DSW instances in public and dedicated resource groups have limited storage, and data is cleared after a set period. Mount a Dataset or storage path to expand storage, persist data, or share data across instances.
-
Public resource group: Data is stored on a free Cloud Disk with 100 GiB space. Data is cleared after you delete the instance or if it remains stopped for more than 15 days.
-
Dedicated resource group: Data is stored on the instance system disk. Data is cleared when the instance is stopped or deleted.
-
After 15-day cleanup: If your instance was stopped for more than 15 days, symbolic links to mounted storage (e.g., from
/home/admin/workspace to/mnt/data ) are removed. To restore access:- Restart the instance.
- Recreate the symbolic link manually:
ln -s /mnt/data /home/admin/workspace/data - Or remount the dataset/storage path from the DSW console.
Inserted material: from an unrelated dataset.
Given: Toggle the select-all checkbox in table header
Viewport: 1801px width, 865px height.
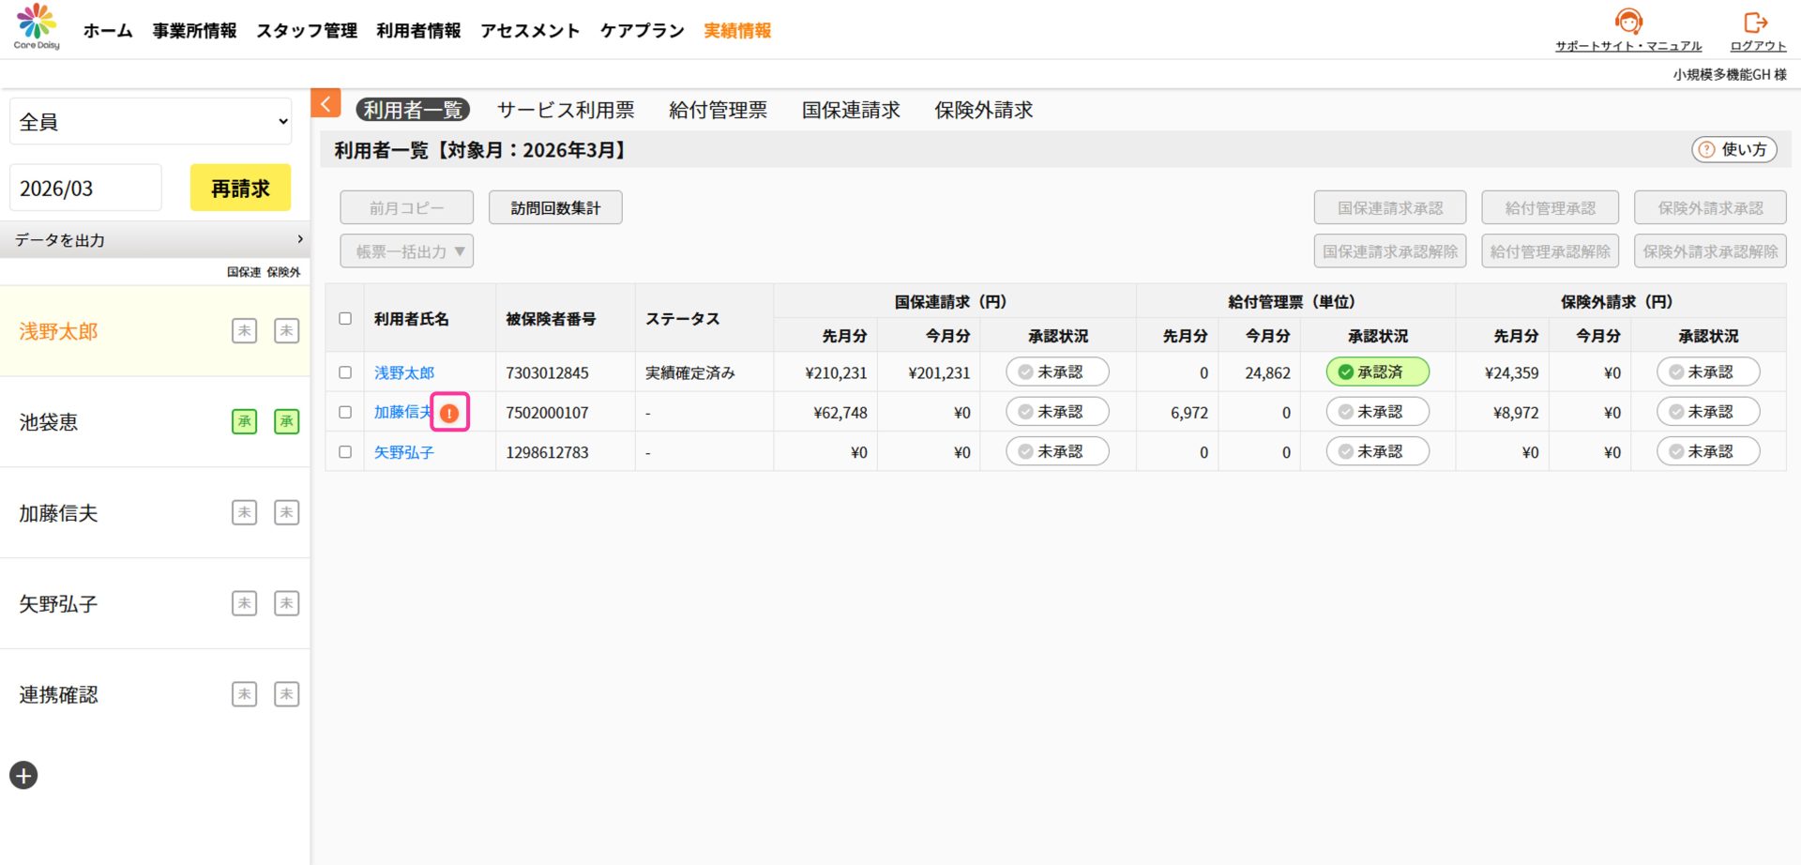Looking at the screenshot, I should pos(345,319).
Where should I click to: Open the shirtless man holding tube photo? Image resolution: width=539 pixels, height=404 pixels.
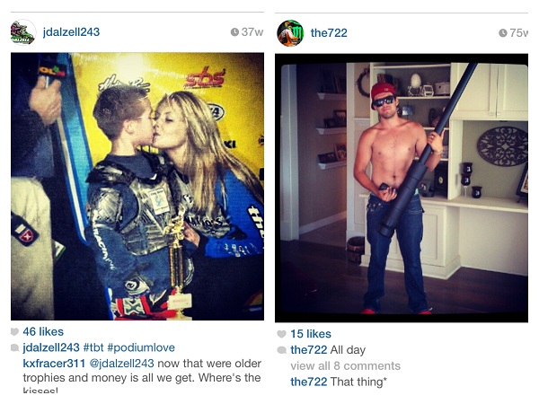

Comparison: Dataset vs. storage path
Mount a Dataset for long-term storage and team collaboration. Mount a storage path directly for temporary tasks or quick storage expansion.
|
Feature |
Mount a dataset |
Mount a storage path |
|
Cloud products |
OSS, NAS, CPFS |
|
|
Version management |
Supports version management and data acceleration. |
Does not support version management. |
|
Data sharing |
Supports sharing across multiple instances. |
Available only to current instance. |
|
Operational complexity |
Requires creating and configuring a dataset. |
Simple; requires only path specification. |
|
Use cases |
Long-term storage, team collaboration, high security requirements. |
Temporary tasks, rapid storage expansion. |
Comparison: Startup mounting vs. dynamic mounting
Two mounting methods are available: startup mounting and dynamic mounting.
-
Startup mounting: Configure when creating an instance or changing its configuration. Requires instance restart to apply.
-
Dynamic mounting: Mount storage using PAI SDK in a running instance. Does not require instance restart.
Limitations
-
Unique path: Each Dataset mount path must be unique.
-
Write limit: Avoid frequent write operations in OSS mount directories. Frequent writes can cause performance degradation or failed operations.
-
Git limit: Git operations are not supported in OSS mount directories. Execute Git commands in local directories or non-mounted paths.
Dynamic mounting limits
-
Read-only limit: Dynamic mounting is read-only. Suitable for fast mounting or temporary read-only access.
-
Storage type restrictions: Dynamic mounting only supports OSS and NAS.
-
Resource restrictions: Dynamic mounting does not support Lingjun resources.
Mount at startup
Configure the Dataset Mounting or Storage Path Mounting parameters on the instance configuration page. Restart the instance to apply the configuration.
Mount a dataset
-
Create a dataset
Log in to PAI console. Go to AI Asset Management > Dataset and create a custom or public dataset. For more information, see Create and manage datasets.
-
Mount the dataset
On the configuration page (appears when creating a new DSW instance), find the Mount Dataset section. For an existing instance, click Change Settings to open this page. Click Custom Dataset, select the dataset you created, and enter a Mount Path.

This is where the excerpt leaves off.